■ **Task requirements**: Please return only the lines between the line with "Screen dimensions: 1493x812" and the final line of the entries, both included, and exclude pictures.

■ **Input data**:
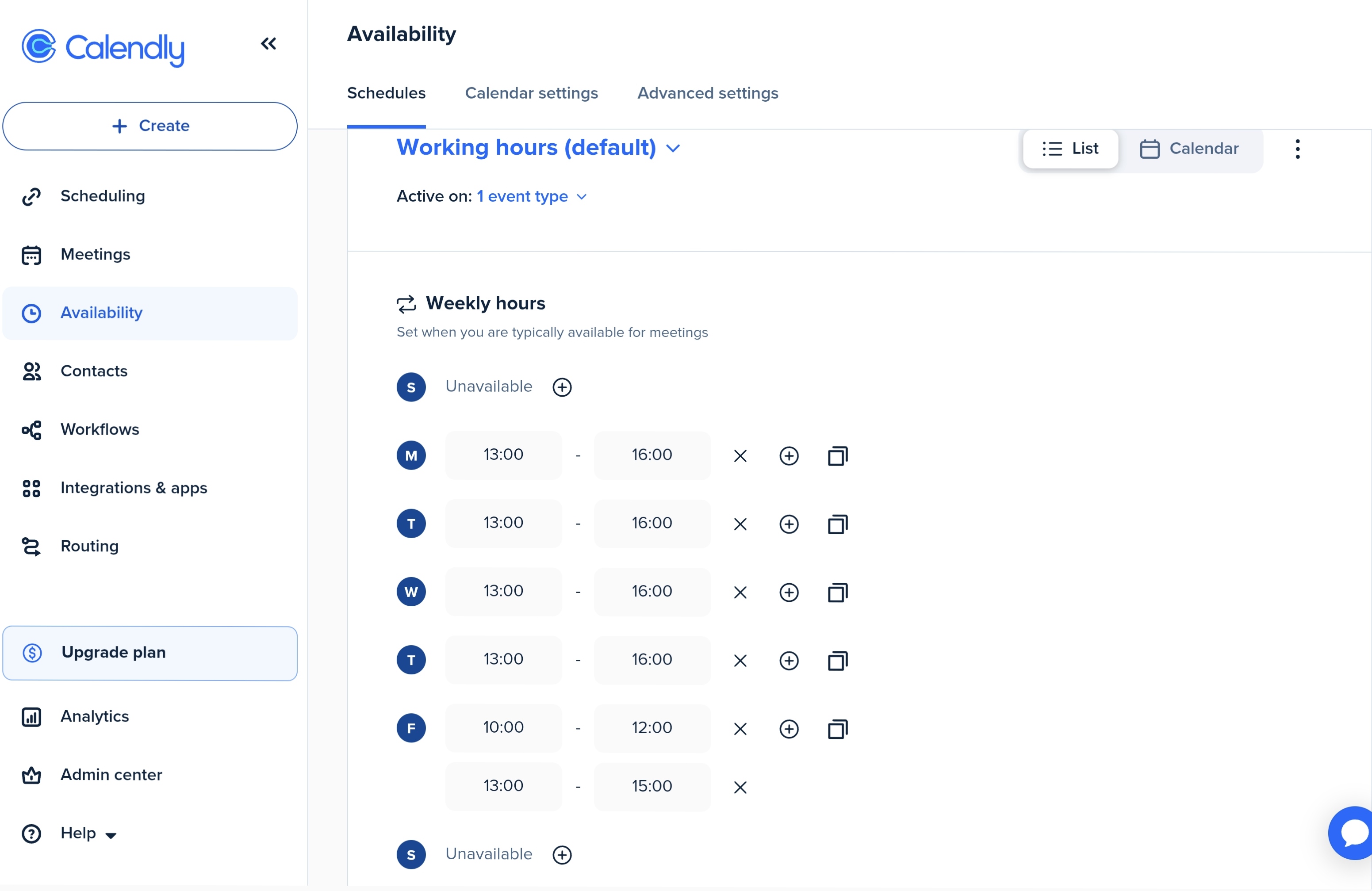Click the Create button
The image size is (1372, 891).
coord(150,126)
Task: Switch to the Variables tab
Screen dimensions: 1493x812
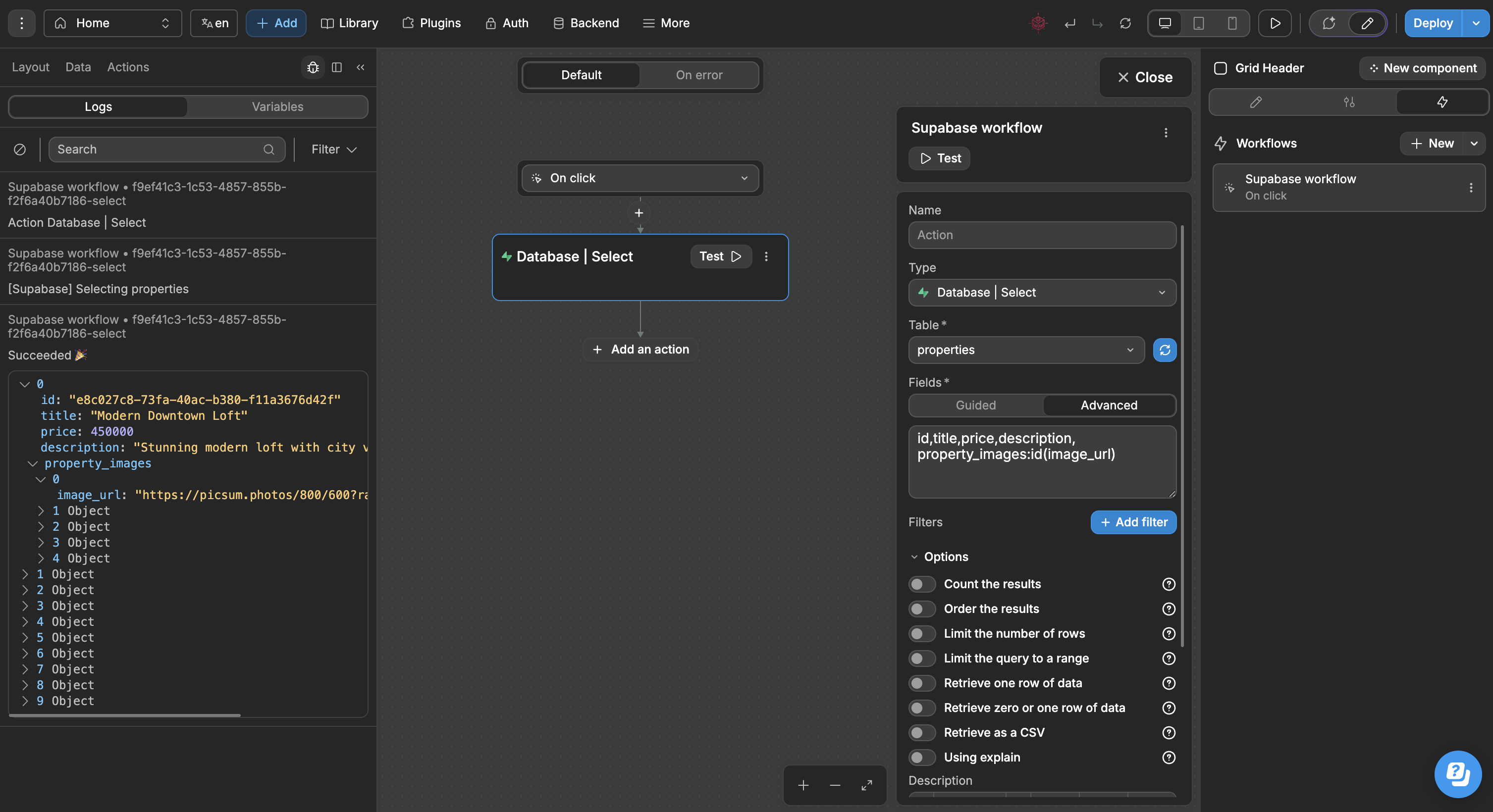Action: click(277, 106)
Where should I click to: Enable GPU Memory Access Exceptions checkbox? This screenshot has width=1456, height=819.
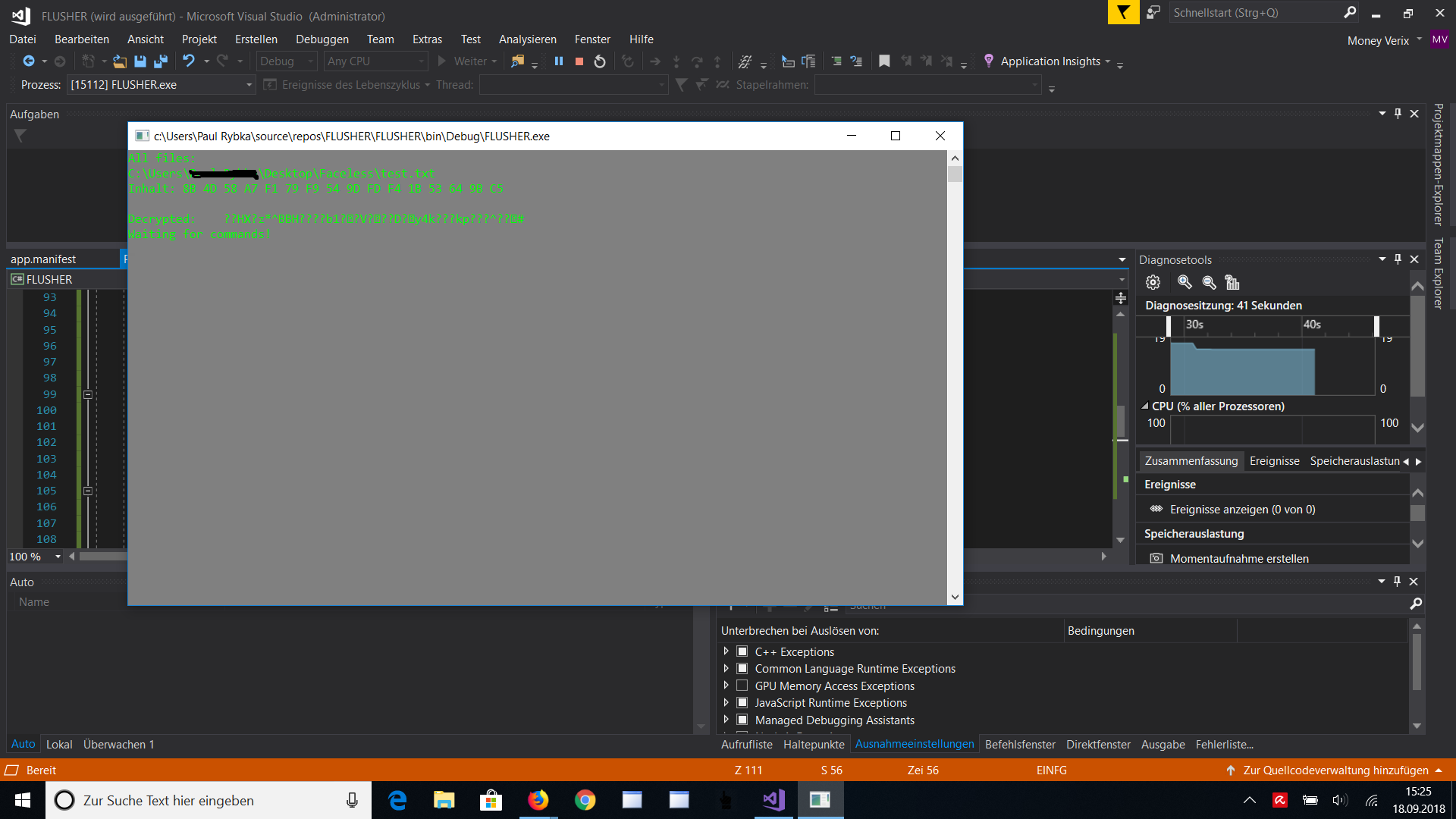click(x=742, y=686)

■ **Answer section**:
Screen dimensions: 1493x812
Action: click(277, 106)
Where should I click to: Enable GPU Memory Access Exceptions checkbox? This screenshot has width=1456, height=819.
click(x=742, y=686)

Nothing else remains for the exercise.